Your task: Retype the full set of data, character for character.

Records contained in a dataset:

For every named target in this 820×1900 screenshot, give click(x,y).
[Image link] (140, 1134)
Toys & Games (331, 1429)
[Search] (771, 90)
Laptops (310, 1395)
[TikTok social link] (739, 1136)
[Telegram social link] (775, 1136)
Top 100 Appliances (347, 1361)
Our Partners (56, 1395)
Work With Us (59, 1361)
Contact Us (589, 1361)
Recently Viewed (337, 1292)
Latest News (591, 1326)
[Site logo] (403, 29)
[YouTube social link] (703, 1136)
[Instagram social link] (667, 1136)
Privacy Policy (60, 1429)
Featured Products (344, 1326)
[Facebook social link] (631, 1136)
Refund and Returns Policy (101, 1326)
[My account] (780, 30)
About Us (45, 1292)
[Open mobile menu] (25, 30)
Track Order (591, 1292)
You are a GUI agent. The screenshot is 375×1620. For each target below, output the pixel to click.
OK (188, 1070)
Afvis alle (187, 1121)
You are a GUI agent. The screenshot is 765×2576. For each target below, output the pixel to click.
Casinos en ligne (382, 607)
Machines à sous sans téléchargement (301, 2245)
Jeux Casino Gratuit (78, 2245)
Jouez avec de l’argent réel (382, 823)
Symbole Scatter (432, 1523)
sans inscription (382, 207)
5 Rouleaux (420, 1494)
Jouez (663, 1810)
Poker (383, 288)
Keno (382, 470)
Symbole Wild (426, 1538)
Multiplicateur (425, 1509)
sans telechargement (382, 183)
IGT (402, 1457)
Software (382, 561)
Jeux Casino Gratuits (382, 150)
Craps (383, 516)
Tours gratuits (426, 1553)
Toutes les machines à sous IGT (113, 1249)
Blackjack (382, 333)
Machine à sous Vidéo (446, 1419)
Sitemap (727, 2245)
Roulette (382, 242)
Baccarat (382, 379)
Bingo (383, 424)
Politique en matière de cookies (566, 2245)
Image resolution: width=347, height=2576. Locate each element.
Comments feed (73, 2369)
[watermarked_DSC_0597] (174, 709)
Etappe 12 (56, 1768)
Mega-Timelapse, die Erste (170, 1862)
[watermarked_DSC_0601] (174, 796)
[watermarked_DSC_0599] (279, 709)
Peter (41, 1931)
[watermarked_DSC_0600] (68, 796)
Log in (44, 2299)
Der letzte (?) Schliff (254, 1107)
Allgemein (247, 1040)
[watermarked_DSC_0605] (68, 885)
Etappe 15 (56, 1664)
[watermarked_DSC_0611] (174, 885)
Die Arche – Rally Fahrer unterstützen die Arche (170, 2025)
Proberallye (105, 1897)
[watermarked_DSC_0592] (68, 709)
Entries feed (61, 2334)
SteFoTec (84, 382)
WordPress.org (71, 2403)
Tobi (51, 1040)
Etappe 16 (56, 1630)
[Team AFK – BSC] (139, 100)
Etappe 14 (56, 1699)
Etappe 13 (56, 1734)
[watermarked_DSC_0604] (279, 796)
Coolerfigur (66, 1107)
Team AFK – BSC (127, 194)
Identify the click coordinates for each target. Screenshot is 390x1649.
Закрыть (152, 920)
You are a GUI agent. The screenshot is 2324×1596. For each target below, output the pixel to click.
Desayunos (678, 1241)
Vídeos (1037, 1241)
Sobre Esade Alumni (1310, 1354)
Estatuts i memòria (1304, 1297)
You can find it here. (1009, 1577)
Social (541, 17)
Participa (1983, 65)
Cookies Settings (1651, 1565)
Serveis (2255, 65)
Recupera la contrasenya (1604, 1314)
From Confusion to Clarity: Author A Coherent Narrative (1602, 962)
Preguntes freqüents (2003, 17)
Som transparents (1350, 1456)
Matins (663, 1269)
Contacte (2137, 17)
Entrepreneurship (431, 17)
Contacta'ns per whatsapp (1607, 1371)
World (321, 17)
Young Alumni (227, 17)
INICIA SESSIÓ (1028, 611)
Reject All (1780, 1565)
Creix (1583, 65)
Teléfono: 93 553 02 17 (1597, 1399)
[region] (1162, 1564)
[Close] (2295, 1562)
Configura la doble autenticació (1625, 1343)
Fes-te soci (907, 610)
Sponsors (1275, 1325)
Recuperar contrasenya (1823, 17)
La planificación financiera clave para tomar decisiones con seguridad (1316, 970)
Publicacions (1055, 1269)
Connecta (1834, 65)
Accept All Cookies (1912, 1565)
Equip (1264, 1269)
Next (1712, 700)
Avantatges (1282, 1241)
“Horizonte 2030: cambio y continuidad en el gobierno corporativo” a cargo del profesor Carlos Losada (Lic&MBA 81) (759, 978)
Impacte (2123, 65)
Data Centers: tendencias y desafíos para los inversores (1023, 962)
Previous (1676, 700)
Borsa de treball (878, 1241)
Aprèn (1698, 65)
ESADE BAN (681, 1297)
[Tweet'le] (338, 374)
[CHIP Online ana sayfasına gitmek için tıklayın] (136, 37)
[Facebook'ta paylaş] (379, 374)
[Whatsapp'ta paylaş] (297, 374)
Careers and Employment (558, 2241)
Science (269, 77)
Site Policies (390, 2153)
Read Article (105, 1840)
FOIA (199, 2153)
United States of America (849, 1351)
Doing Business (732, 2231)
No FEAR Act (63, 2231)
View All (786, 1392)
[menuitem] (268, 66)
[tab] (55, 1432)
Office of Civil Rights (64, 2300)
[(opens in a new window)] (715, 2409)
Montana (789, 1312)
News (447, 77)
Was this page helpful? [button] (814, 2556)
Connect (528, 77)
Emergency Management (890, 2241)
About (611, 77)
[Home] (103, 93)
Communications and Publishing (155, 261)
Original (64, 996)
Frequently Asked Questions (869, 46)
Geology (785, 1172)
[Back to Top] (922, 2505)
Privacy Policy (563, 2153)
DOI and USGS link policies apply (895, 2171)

Solution for this problem:
For every named target in this 820×1900 screenshot, give click(x,y).
[Image link] (140, 1134)
Toys & Games (331, 1429)
[Search] (771, 90)
Laptops (310, 1395)
[TikTok social link] (739, 1136)
[Telegram social link] (775, 1136)
Top 100 Appliances (347, 1361)
Our Partners (56, 1395)
Work With Us (59, 1361)
Contact Us (589, 1361)
Recently Viewed (337, 1292)
Latest News (591, 1326)
[Site logo] (403, 29)
[YouTube social link] (703, 1136)
[Instagram social link] (667, 1136)
Privacy Policy (60, 1429)
Featured Products (344, 1326)
[Facebook social link] (631, 1136)
Refund and Returns Policy (101, 1326)
[My account] (780, 30)
About Us (45, 1292)
[Open mobile menu] (25, 30)
Track Order (591, 1292)
You are a GUI agent. The screenshot is 375×1620. For each target below, output the pixel to click.
OK (188, 1070)
Afvis alle (187, 1121)
You are a GUI agent. The screenshot is 765×2576. For each target below, output the pixel to click.
Casinos en ligne (382, 607)
Machines à sous sans téléchargement (301, 2245)
Jeux Casino Gratuit (78, 2245)
Jouez avec de l’argent réel (382, 823)
Symbole Scatter (432, 1523)
sans inscription (382, 207)
5 Rouleaux (420, 1494)
Jouez (663, 1810)
Poker (383, 288)
Keno (382, 470)
Symbole Wild (426, 1538)
Multiplicateur (425, 1509)
sans telechargement (382, 183)
IGT (402, 1457)
Software (382, 561)
Jeux Casino Gratuits (382, 150)
Craps (383, 516)
Tours gratuits (426, 1553)
Toutes les machines à sous IGT (113, 1249)
Blackjack (382, 333)
Machine à sous Vidéo (446, 1419)
Sitemap (727, 2245)
Roulette (382, 242)
Baccarat (382, 379)
Bingo (383, 424)
Politique en matière de cookies (566, 2245)
Image resolution: width=347, height=2576. Locate each element.
Comments feed (73, 2369)
[watermarked_DSC_0597] (174, 709)
Etappe 12 (56, 1768)
Mega-Timelapse, die Erste (170, 1862)
[watermarked_DSC_0601] (174, 796)
[watermarked_DSC_0599] (279, 709)
Peter (41, 1931)
[watermarked_DSC_0600] (68, 796)
Log in (44, 2299)
Der letzte (?) Schliff (254, 1107)
Allgemein (247, 1040)
[watermarked_DSC_0605] (68, 885)
Etappe 15 (56, 1664)
[watermarked_DSC_0611] (174, 885)
Die Arche – Rally Fahrer unterstützen die Arche (170, 2025)
Proberallye (105, 1897)
[watermarked_DSC_0592] (68, 709)
Entries feed (61, 2334)
SteFoTec (84, 382)
WordPress.org (71, 2403)
Tobi (51, 1040)
Etappe 16 (56, 1630)
[Team AFK – BSC] (139, 100)
Etappe 14 (56, 1699)
Etappe 13 (56, 1734)
[watermarked_DSC_0604] (279, 796)
Coolerfigur (66, 1107)
Team AFK – BSC (127, 194)
Identify the click coordinates for each target. Screenshot is 390x1649.
Закрыть (152, 920)
You are a GUI agent. The screenshot is 2324×1596. For each target below, output the pixel to click.
Desayunos (678, 1241)
Vídeos (1037, 1241)
Sobre Esade Alumni (1310, 1354)
Estatuts i memòria (1304, 1297)
You can find it here. (1009, 1577)
Social (541, 17)
Participa (1983, 65)
Cookies Settings (1651, 1565)
Serveis (2255, 65)
Recupera la contrasenya (1604, 1314)
From Confusion to Clarity: Author A Coherent Narrative (1602, 962)
Preguntes freqüents (2003, 17)
Som transparents (1350, 1456)
Matins (663, 1269)
Contacte (2137, 17)
Entrepreneurship (431, 17)
Contacta'ns per whatsapp (1607, 1371)
World (321, 17)
Young Alumni (227, 17)
INICIA SESSIÓ (1028, 611)
Reject All (1780, 1565)
Creix (1583, 65)
Teléfono: 93 553 02 17 (1597, 1399)
[region] (1162, 1564)
[Close] (2295, 1562)
Configura la doble autenticació (1625, 1343)
Fes-te soci (907, 610)
Sponsors (1275, 1325)
Recuperar contrasenya (1823, 17)
La planificación financiera clave para tomar decisiones con seguridad (1316, 970)
Publicacions (1055, 1269)
Connecta (1834, 65)
Accept All Cookies (1912, 1565)
Equip (1264, 1269)
Next (1712, 700)
Avantatges (1282, 1241)
“Horizonte 2030: cambio y continuidad en el gobierno corporativo” a cargo del profesor Carlos Losada (Lic&MBA 81) (759, 978)
Impacte (2123, 65)
Data Centers: tendencias y desafíos para los inversores (1023, 962)
Previous (1676, 700)
Borsa de treball (878, 1241)
Aprèn (1698, 65)
ESADE BAN (681, 1297)
[Tweet'le] (338, 374)
[CHIP Online ana sayfasına gitmek için tıklayın] (136, 37)
[Facebook'ta paylaş] (379, 374)
[Whatsapp'ta paylaş] (297, 374)
Careers and Employment (558, 2241)
Science (269, 77)
Site Policies (390, 2153)
Read Article (105, 1840)
FOIA (199, 2153)
United States of America (849, 1351)
Doing Business (732, 2231)
No FEAR Act (63, 2231)
View All (786, 1392)
[menuitem] (268, 66)
[tab] (55, 1432)
Office of Civil Rights (64, 2300)
[(opens in a new window)] (715, 2409)
Montana (789, 1312)
News (447, 77)
Was this page helpful? [button] (814, 2556)
Connect (528, 77)
Emergency Management (890, 2241)
About (611, 77)
[Home] (103, 93)
Communications and Publishing (155, 261)
Original (64, 996)
Frequently Asked Questions (869, 46)
Geology (785, 1172)
[Back to Top] (922, 2505)
Privacy Policy (563, 2153)
DOI and USGS link policies apply (895, 2171)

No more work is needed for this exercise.